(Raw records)
--- Start ---

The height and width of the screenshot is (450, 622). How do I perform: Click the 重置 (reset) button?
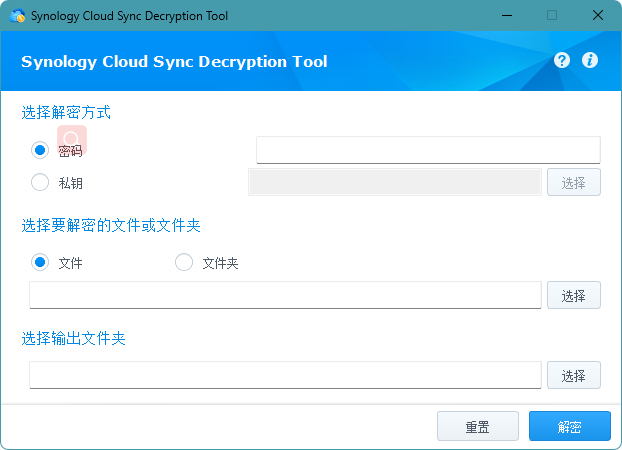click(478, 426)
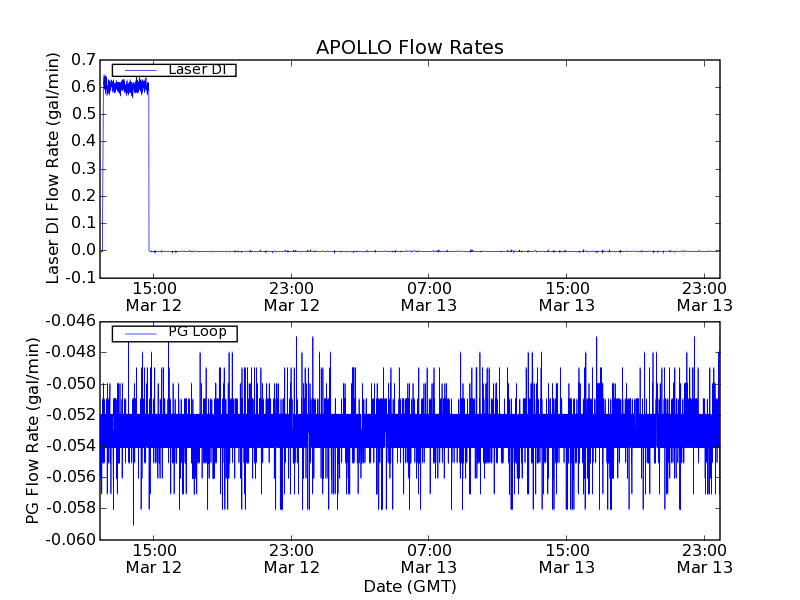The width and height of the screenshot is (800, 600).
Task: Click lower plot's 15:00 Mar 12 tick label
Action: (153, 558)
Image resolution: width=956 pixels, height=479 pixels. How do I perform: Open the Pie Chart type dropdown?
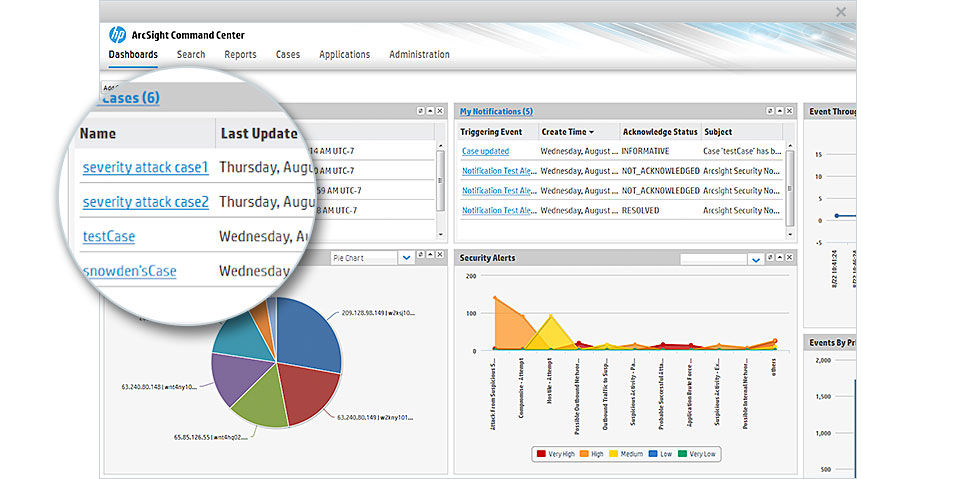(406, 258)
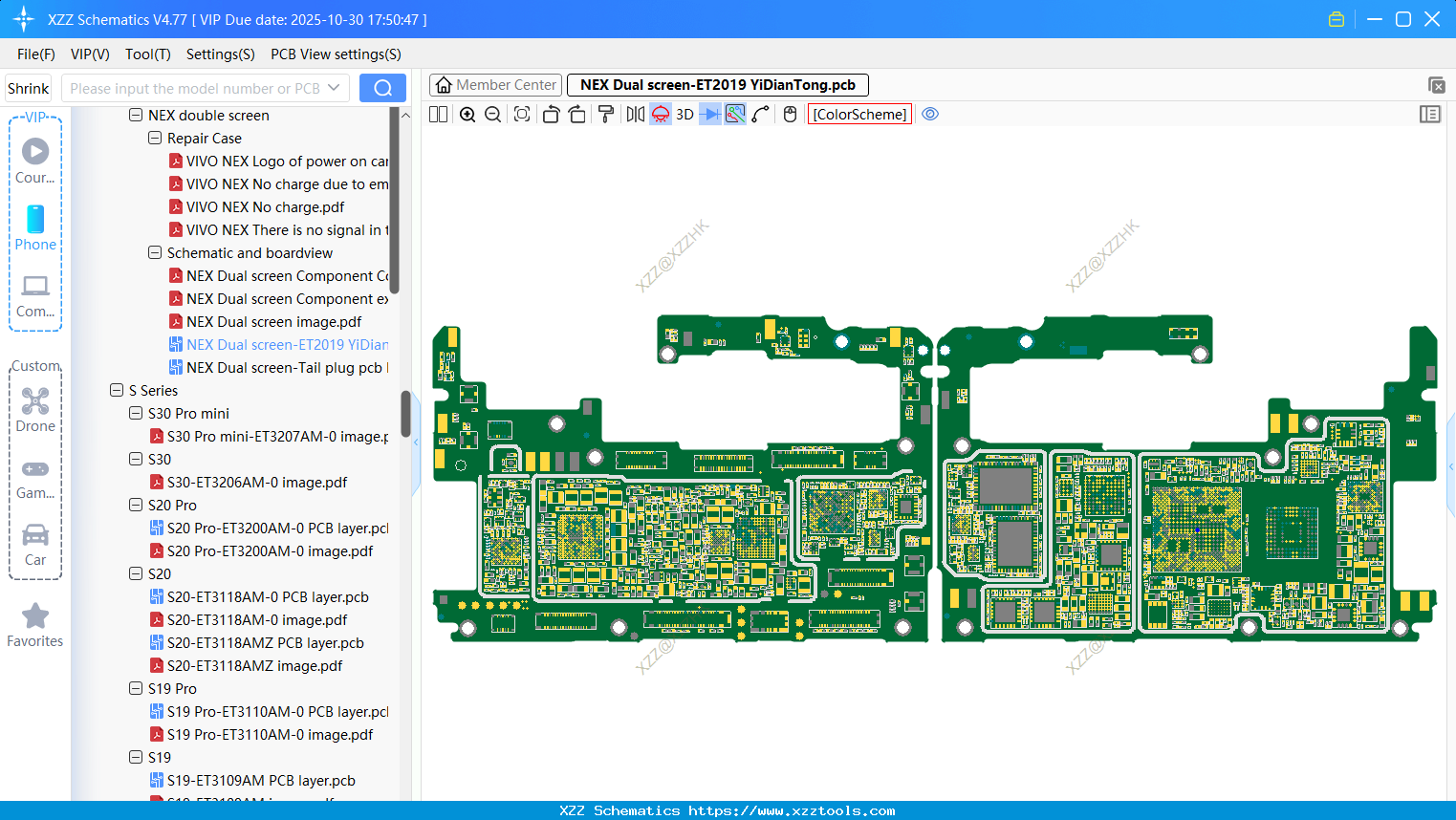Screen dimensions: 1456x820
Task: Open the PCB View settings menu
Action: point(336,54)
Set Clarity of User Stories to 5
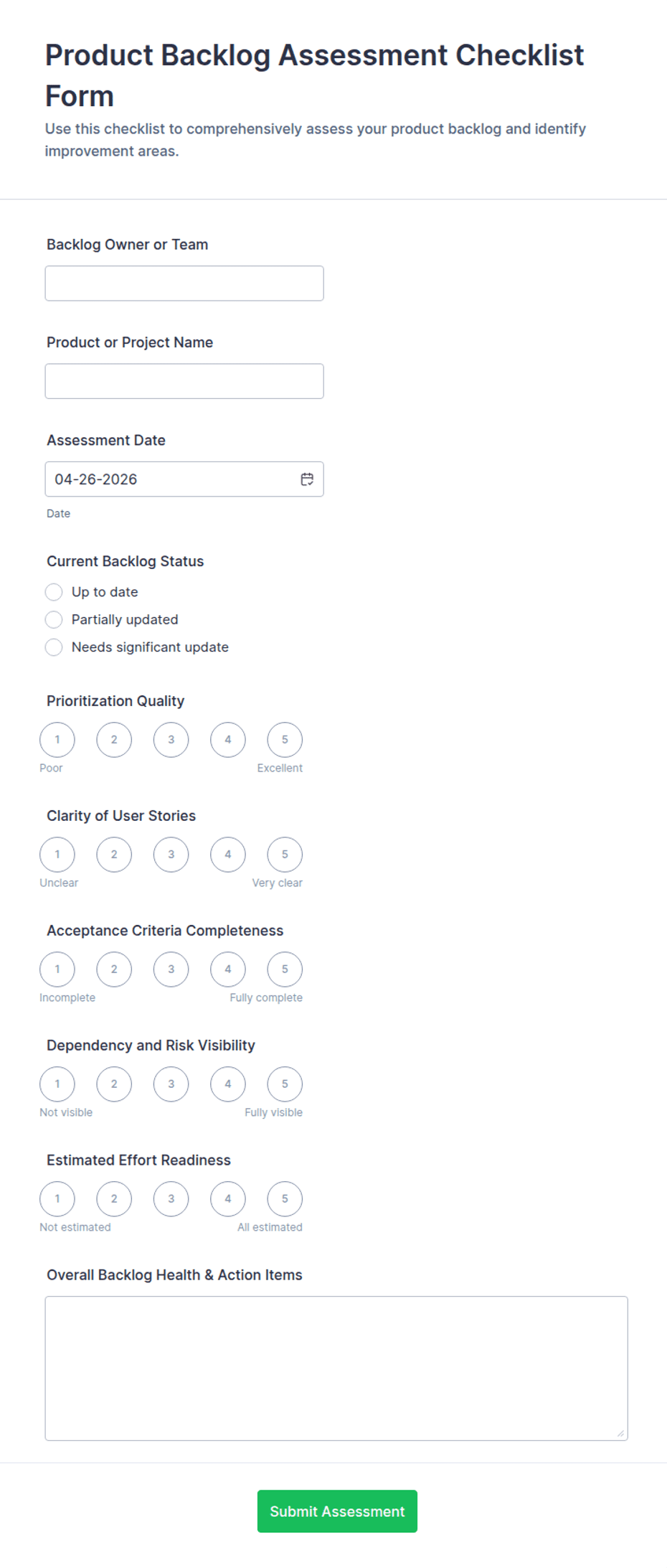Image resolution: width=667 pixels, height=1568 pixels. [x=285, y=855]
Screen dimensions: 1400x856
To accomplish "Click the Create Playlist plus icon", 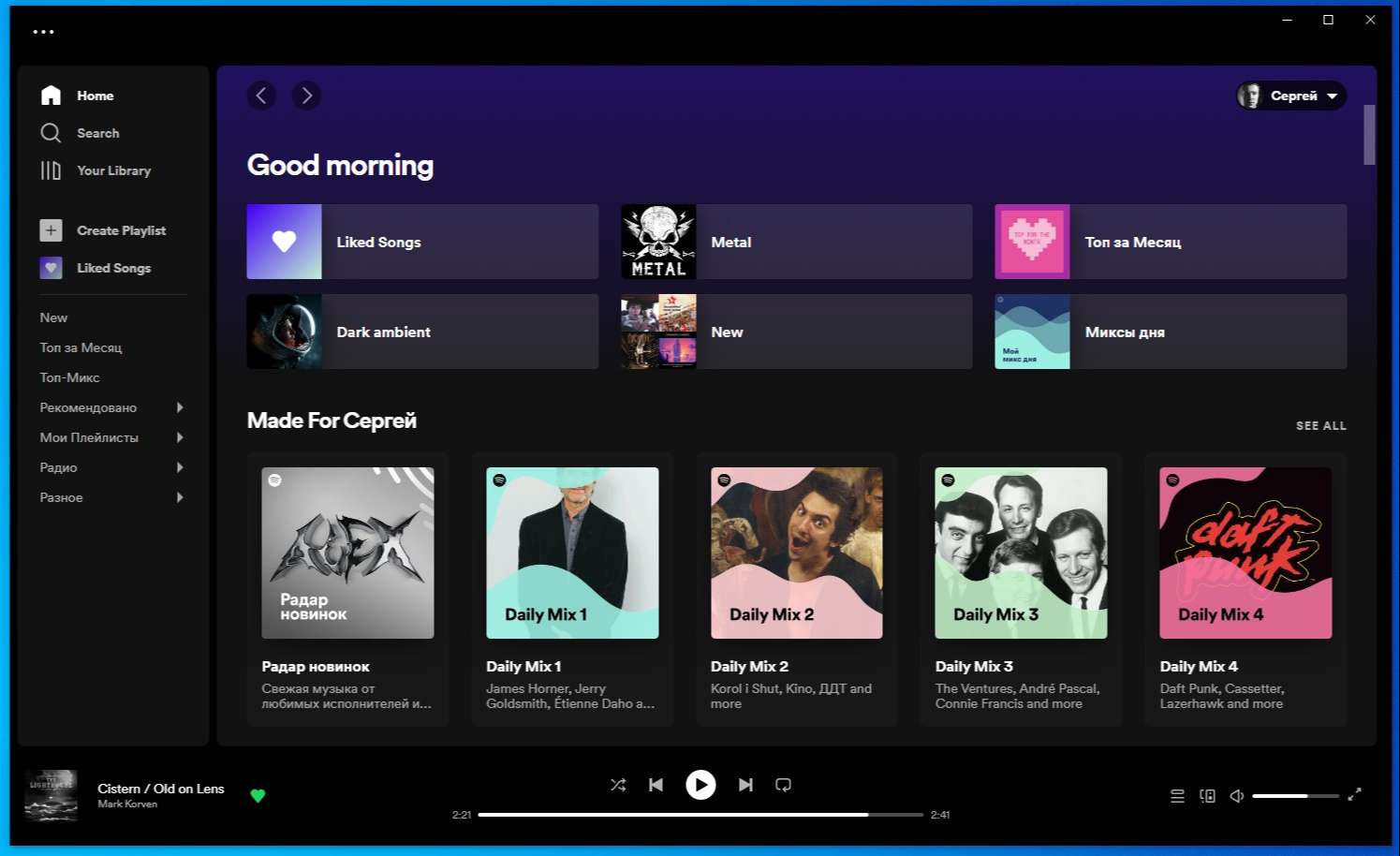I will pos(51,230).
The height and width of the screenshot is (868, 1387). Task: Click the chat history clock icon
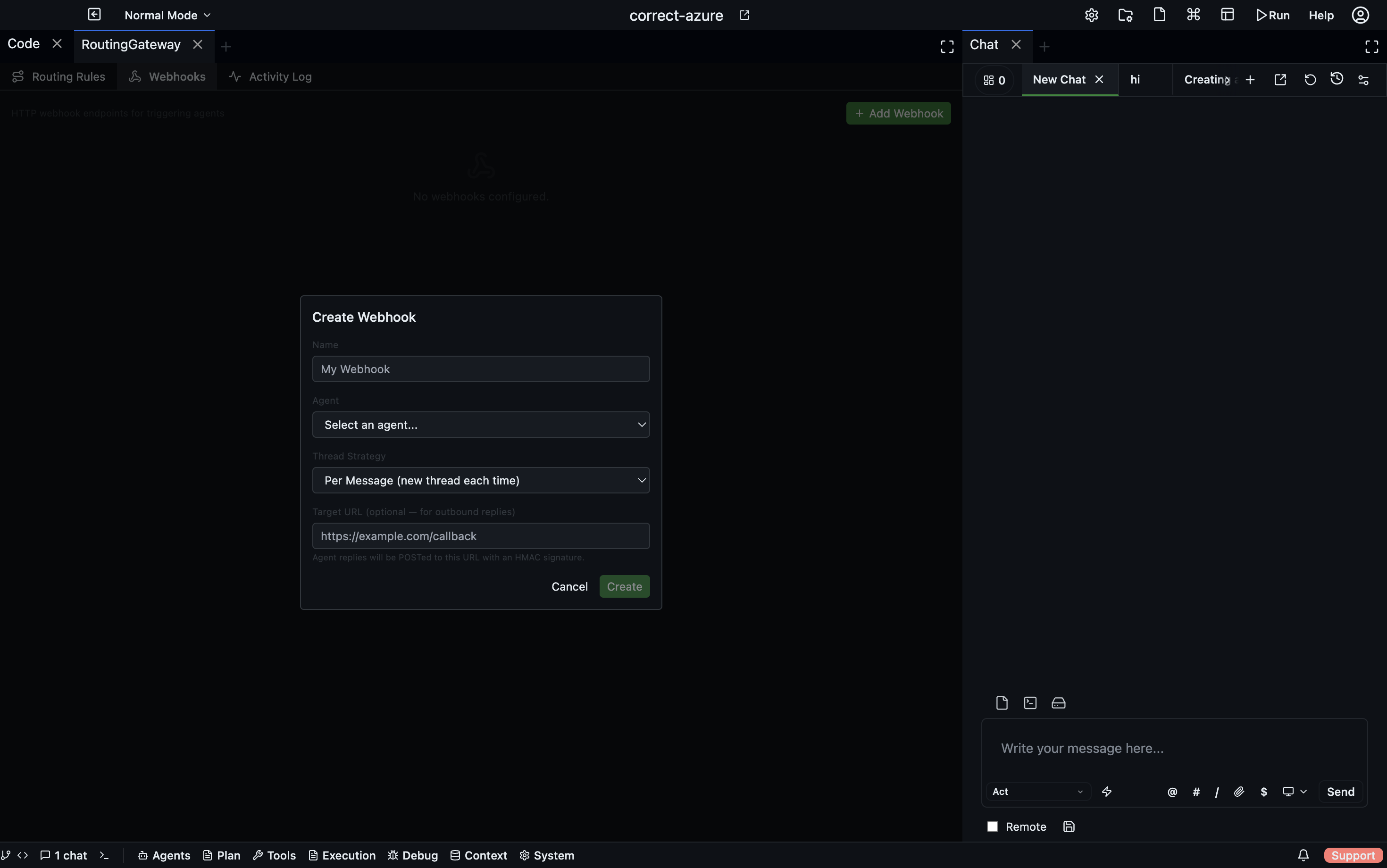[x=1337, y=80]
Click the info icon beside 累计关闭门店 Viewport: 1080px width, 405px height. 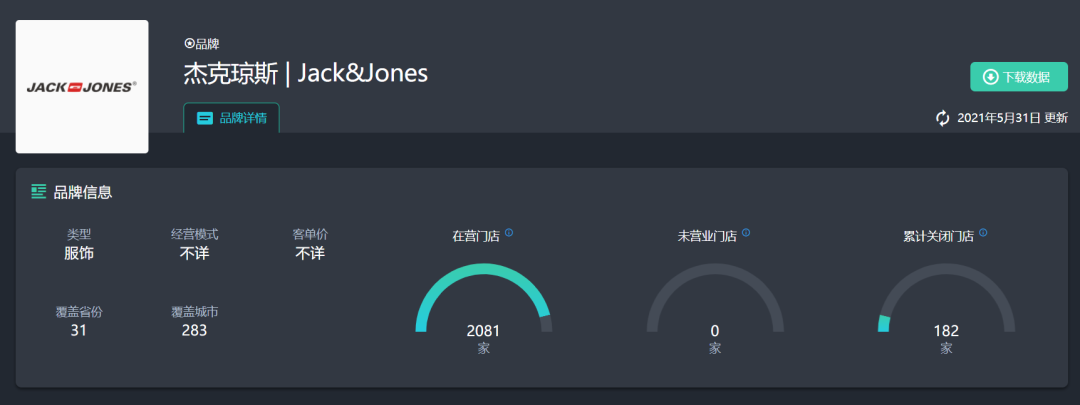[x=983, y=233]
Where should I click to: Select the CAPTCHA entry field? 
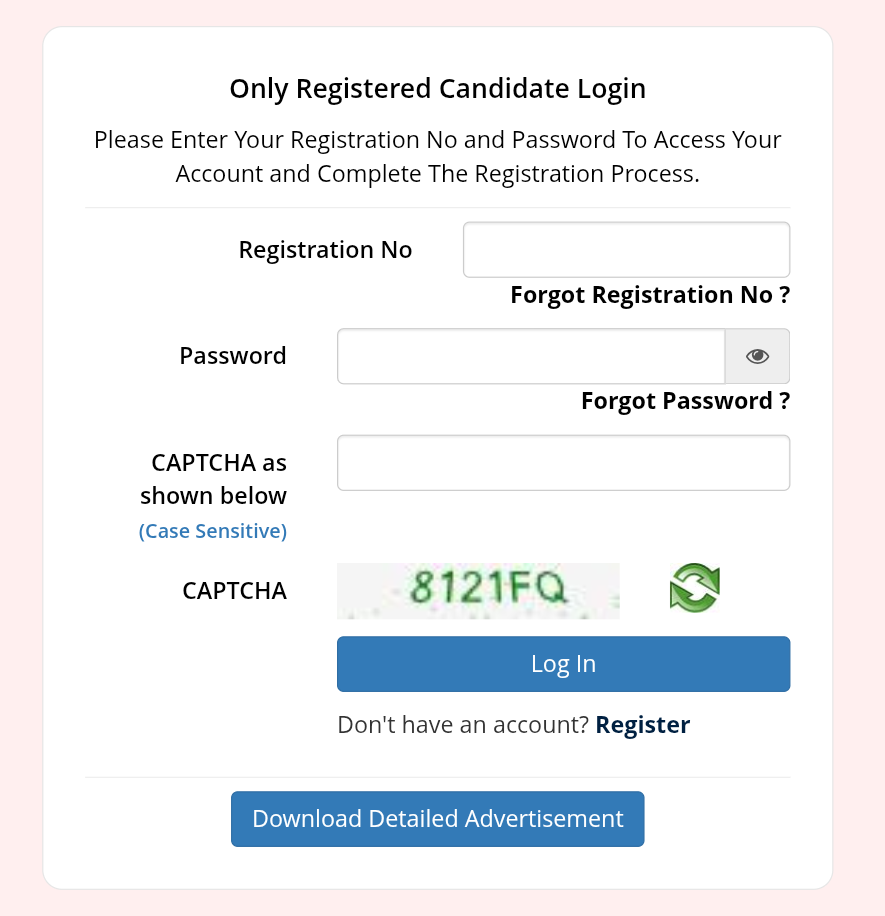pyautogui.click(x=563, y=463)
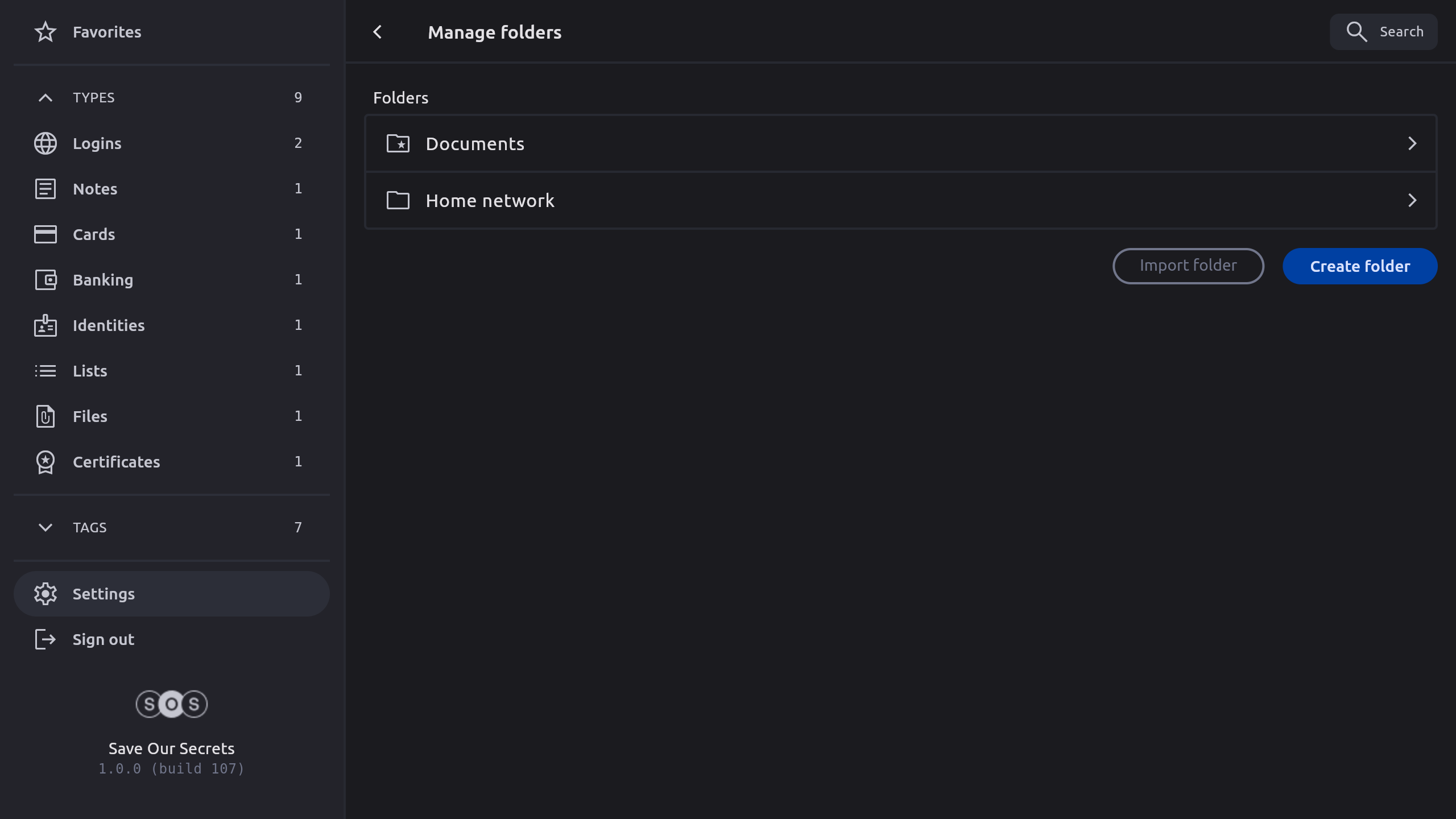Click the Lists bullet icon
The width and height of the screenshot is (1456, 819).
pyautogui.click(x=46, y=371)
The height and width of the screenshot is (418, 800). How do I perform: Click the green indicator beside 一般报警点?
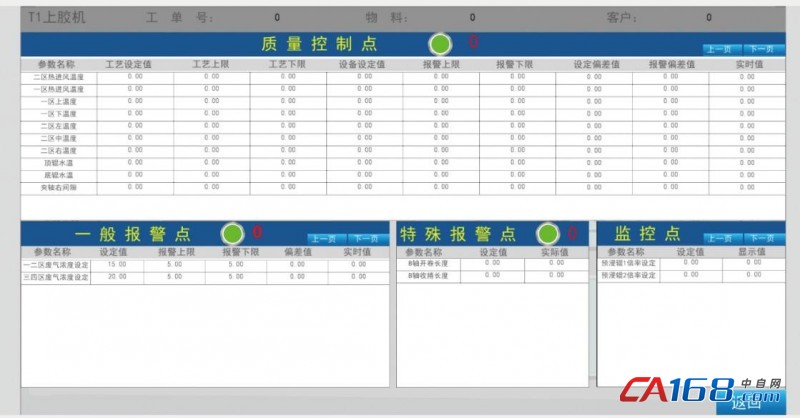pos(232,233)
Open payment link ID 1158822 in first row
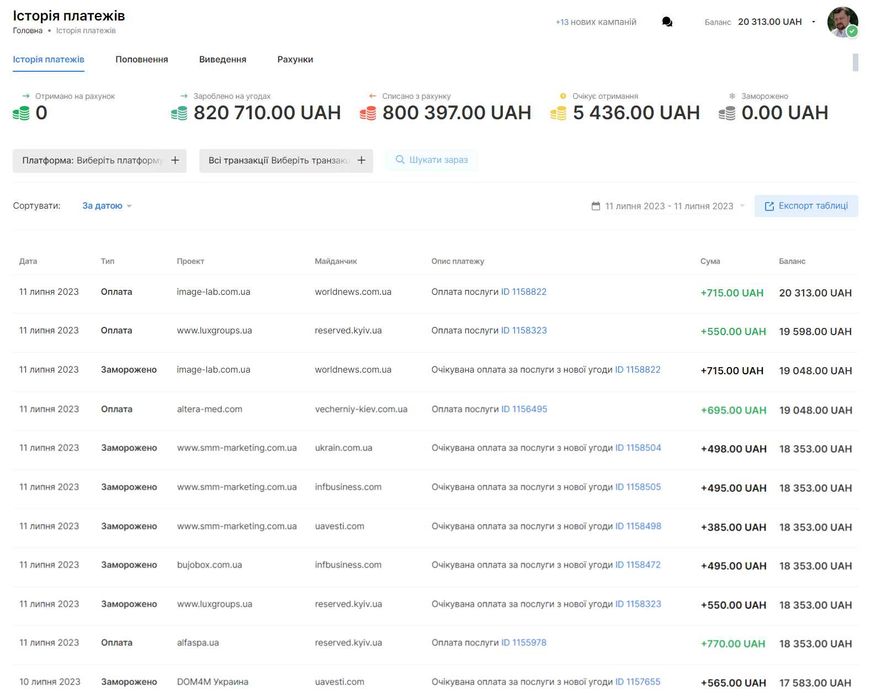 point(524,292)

--- End ---

- _TASK STATEMENT_:
Update the data from the line containing "The height and width of the screenshot is (418, 800)." through the end, changing "green" to "red" and leaving all else unchanged. Leave the pictures out of your answer.

- _EXERCISE ANSWER_:
The height and width of the screenshot is (418, 800). How do I perform: Click the red indicator beside 一般报警点?
pos(232,233)
Open payment link ID 1158822 in first row
 point(524,292)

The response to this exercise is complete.